De Smith, nous avons cité l’approbation qu’il donnait à l’acte de navigation, la théorie des droits éducateurs, le maintien de la protection des industries nécessaires à l’indépendance nationale, enfin la convenance des lentes transitions entre un régime prohibitif et la liberté[1]. En matière de tarifs douaniers, Jean-Baptiste Say, quoique partisan plus convaincu du libre-échange, demandait néanmoins que l’on consultât les fabricants pour éviter les libertés intempestives et les ruines industrielles, qui auraient entraîné des pertes de capitaux et des misères[2]. Malthus, enfin, considérait « une parfaite liberté du commerce » comme « une illusion, une perspective que l’on ne doit pas se flatter de voir se réaliser » ; il croyait pourtant qu’il faut l’avoir en vue « pour en approcher autant que possible[3] ».

Arrêtons-nous un peu plus longtemps à Ricardo. Il ne demandait pas, comme le fit plus tard la fameuse Anticornlawleague, la suppression intégrale et immédiate des droits sur les blés. On peut même le taxer, sur ce point, d’un protectionnisme exagéré. Mais pour le comprendre il faut connaître d’un peu plus près le régime dont bénéficiaient alors les propriétaires fonciers de l’Angleterre. Aussi bien

  1. Voyez plus haut, p. 273.
  2. « Comme il faut bien mettre des droits, ne fût-ce que pour subvenir aux dépenses de l’État ; comme une liberté intempestive pourrait bien aussi avoir ses inconvénients et qu’il faut éviter la ruine des établissements qui se sont formés sur la foi même d’une législation imparfaite…, il est bon de consulter les industriels… L’importation des fers (en franchise) entraînerait la destruction de presque toutes nos grosses forges, auxquelles des capitaux considérables ont été consacrés… » (Cours complet, l. IV, ch. xiv, t. I, p.585 ; — l. IV, ch. xvi, t. I, p. 599).
  3. Principe de population, 1. III, ch. xii, p. 441.
^^^^^^^^^^^^^^^^
Consigne: Recopiez fidèlement le passage de l'extrait sur le libre-échange qui va de « 1. Voyez plus » jusqu'à « xii, p. 441. » inclus.

Matériel fourni:
^^^^^^^^^^^^^^^^
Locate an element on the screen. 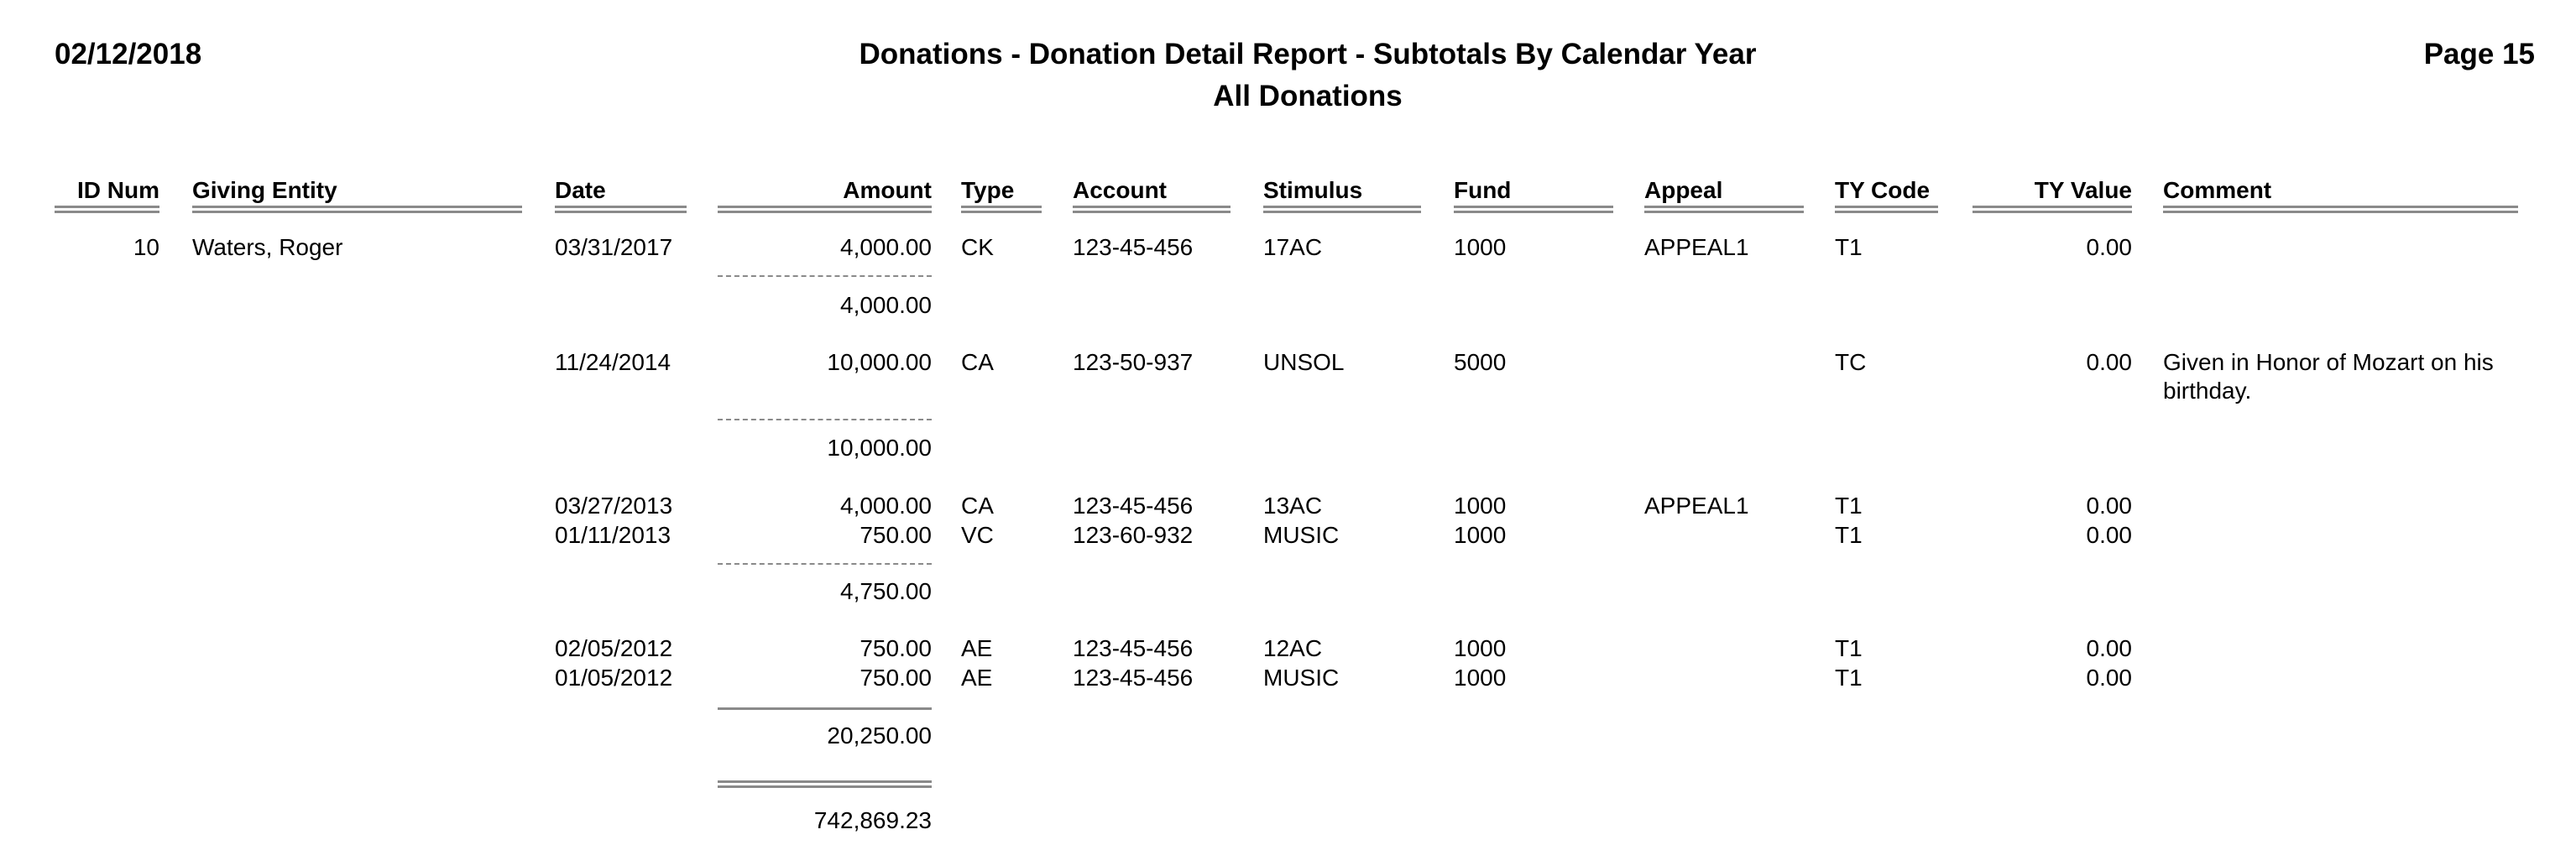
^^^^^^^^^^^^^^^^
Tâche accomplie:
1. Voyez plus haut, p. 273.
  2. « Comme il faut bien mettre des droits, ne fût-ce que pour subvenir aux dépenses de l’État ; comme une liberté intempestive pourrait bien aussi avoir ses inconvénients et qu’il faut éviter la ruine des établissements qui se sont formés sur la foi même d’une législation imparfaite…, il est bon de consulter les industriels… L’importation des fers (en franchise) entraînerait la destruction de presque toutes nos grosses forges, auxquelles des capitaux considérables ont été consacrés… » (Cours complet, l. IV, ch. xiv, t. I, p.585 ; — l. IV, ch. xvi, t. I, p. 599).
  3. Principe de population, 1. III, ch. xii, p. 441.